Extrait du livre : ‘’Le monde arabe face à ses démons’’, J.-P. Lledo

Jean Pierre Lledo (Ed Colin, Paris 2013, pages 161 à 164)

Qui sont donc les essentialistes ? Ceux qui ouvrent les yeux sur la RÉALITÉ du monde arabe, sur les TEXTES qui s’y écrivent, notamment pédagogiques pour les enfants formés à la haine de l’Autre, les DISCOURS et les SERMONS qui s’y prononcent, et aussi les FAITS, ce qui à preuve du contraire, est un préalable à sa transformation et sa bonification ? Ou ceux qui s’obstinent à les nier, et qui devant malgré tout expliquer le sous-développement du monde arabe, sont alors forcés d’en trouver la raison à l’extérieur d’eux-mêmes ?

Si, comme le signale Zakariya, dans les années 1980, les tribunaux égyptiens ont autorisé par jugement, des mariages entre un homme et des djinnyat, des esprits féminins, oui vous avez BIEN LU, un mariage entre des hommes en chair et en os avec des esprits, sont-ce donc l’orientalisme ou l’impérialisme les responsables ?

Sont-ce donc l’orientalisme ou l’impérialisme qui ont donné l’ordre de l’autodafé public au Caire en 1988, des « Milles et une Nuits », ou la plus grande institution théologique du monde musulman, El Azhar, en Égypte ? Sont-ce eux, qui ont annulé le mariage du philosophe égyptien Nasr Abou Zeid, le forçant à s’exiler avec sa femme en 1995, après l’avoir déclaré apostat en 1990, et ce juste pour le punir d’avoir voulu appliquer au Coran une herméneutique humaniste ? Sont-ce eux qui ont poignardé en 1994 le prix Nobel de littérature, l’égyptien Naguib Mahfouz à l’âge de 83 ans ? Sont-ce eux qui ont tué, en 1975, Omar Benjelloun, le directeur du journal marocain Almouharri, et en 1987, Hussein Marwa, le penseur marxiste libanais auteur de Les tendances matérialistes dans la philosophie arabo-musulmane, ou en 1990, Turan Dursun, l’ancien mufti turc devenu athée ? Sont-ce eux qui ont tué le penseur égyptien Farag Foda, en 1992, cinq jours après un communiqué de « savants » d’Al-Azhar, dont le cheikh Mohammed Al Ghazali, le déclarant apostat pour son livre Être ou ne pas être, interdit « au nom de l’islam, religion de l’État » ? Eux, qui ont décapité au sabre, pour « blasphème et abjuration », en 1992, le poète Sadiq Melallah, sur la grande place de la ville de Qatif, en Arabie Saoudite ? Eux, qui en 2005, ont édicté une fatwa sommant le célèbre chroniqueur égyptien Mahmoud Al Qomni, de renier ses « idées hérétiques », d’abjurer, et d’annoncer « qu’il cessait d’écrire pour s’occuper de ses enfants » ?

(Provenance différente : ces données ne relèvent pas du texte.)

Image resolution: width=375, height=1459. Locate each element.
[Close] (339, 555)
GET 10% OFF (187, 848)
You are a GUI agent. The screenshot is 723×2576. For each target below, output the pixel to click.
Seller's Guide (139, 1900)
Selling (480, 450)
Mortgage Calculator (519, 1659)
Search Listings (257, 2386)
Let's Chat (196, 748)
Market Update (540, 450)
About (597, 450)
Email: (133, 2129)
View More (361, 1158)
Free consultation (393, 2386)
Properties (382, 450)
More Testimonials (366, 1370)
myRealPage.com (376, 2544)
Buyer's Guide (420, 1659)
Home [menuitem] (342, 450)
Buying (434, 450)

Qui censure, exile, excommunie, condamne, tue, ou fait assassiner ? Qui, Mesdames et Messieurs les épigones béats de la pensée d’Edward Saïd ? L’orientalisme ? L’impérialisme ? Ceux qui lui avaient quand même donné une Chaire à l’Université Columbia, en plein New York, dans la capitale culturelle même de l’Impérialisme culturel, appelé « orientalisme » ? Ou les vôtres, ceux que vous avez laissés au bled (mais qui vont vous rattraper, là même où vous vous croyiez débarrassés d’eux) ? C’est-à-dire entre autres, El Azhar, la Haute Cour égyptienne, l’internationale des Frères Musulmans, devenus des islamistes « modérés » car blanchis depuis peu par des élections dites « démocratiques »…

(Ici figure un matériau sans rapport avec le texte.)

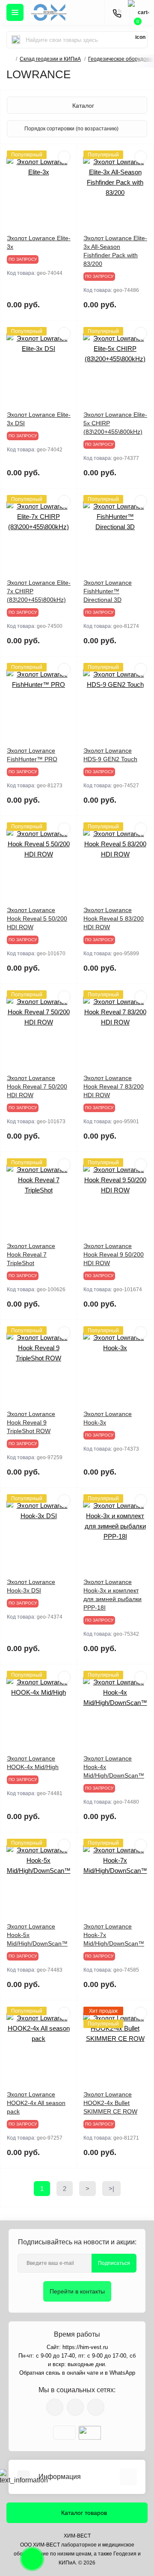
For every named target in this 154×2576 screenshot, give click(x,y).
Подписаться (114, 2263)
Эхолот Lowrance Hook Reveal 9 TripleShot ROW (31, 1422)
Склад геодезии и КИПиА (50, 59)
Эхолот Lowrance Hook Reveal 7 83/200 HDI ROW (113, 1086)
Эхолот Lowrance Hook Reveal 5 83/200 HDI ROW (113, 918)
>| (111, 2188)
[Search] (15, 39)
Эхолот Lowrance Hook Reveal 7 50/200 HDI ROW (37, 1086)
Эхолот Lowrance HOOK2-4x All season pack (36, 2103)
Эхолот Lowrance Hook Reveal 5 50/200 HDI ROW (37, 918)
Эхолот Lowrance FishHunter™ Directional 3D (107, 591)
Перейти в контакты (77, 2291)
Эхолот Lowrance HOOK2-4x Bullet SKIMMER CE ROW (110, 2103)
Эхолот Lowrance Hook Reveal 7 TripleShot (31, 1254)
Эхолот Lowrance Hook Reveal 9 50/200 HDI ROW (113, 1254)
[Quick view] (64, 156)
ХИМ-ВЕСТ (77, 2536)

Sans parler de tous les mouvements et divers groupes d’islamistes « extrémistes », qui estiment n’être que les exécutants des sentences émises par les vénérés Chouyoukh des très respectables institutions modérées précitées, mais qui ne sont, eux, que des sortes d’escadrons de la mort du monde musulman, « al-Jihad », « Les lions du Jihad », Al-Gama’a al-Islamiyya, et tutti quanti… Ces escadrons de la mort tant décriés lorsqu’il s’agissait de l’Amérique du Sud, mais qui dans le monde musulman ne sont en vérité que les expressions du système méta-juridique islamique, dit Hisba, tout à fait licite dans les pays où la charia est appliquée intégralement, et qui peut faire de n’importe quel musulman, un détective et un bourreau, tout à la fois ! Oui, qui tue ? Et qui est « essentialiste » ?

Je n’ai pas cité les noms des artistes et intellectuels algériens que vous connaissez mieux, et de bien d’autres intellectuels arabes assassinés. Je n’ai pas parlé par exemple du Palestinien Naji al-Ali, le premier caricaturiste à avoir été assassiné pour ses dessins, en 1987 à Londres, le 22 juillet, soit, selon un de ses collègues, un mois après qu’un haut responsable de l’OLP, dirigée à l’époque par Yasser Arafat, lui ait téléphoné :

« Vous devez corriger votre attitude… Ne dites rien contre les personnes honnêtes, autrement nous aurons des raisons pour vous régler votre compte. »[1]

Qui s’en rappelle ? Personne, naturellement. Un Palestinien assassiné, ça aurait dû faire du bruit, pourtant. Eh bien non, vu qu’on n’avait pas pu incriminer « l’entité sioniste ».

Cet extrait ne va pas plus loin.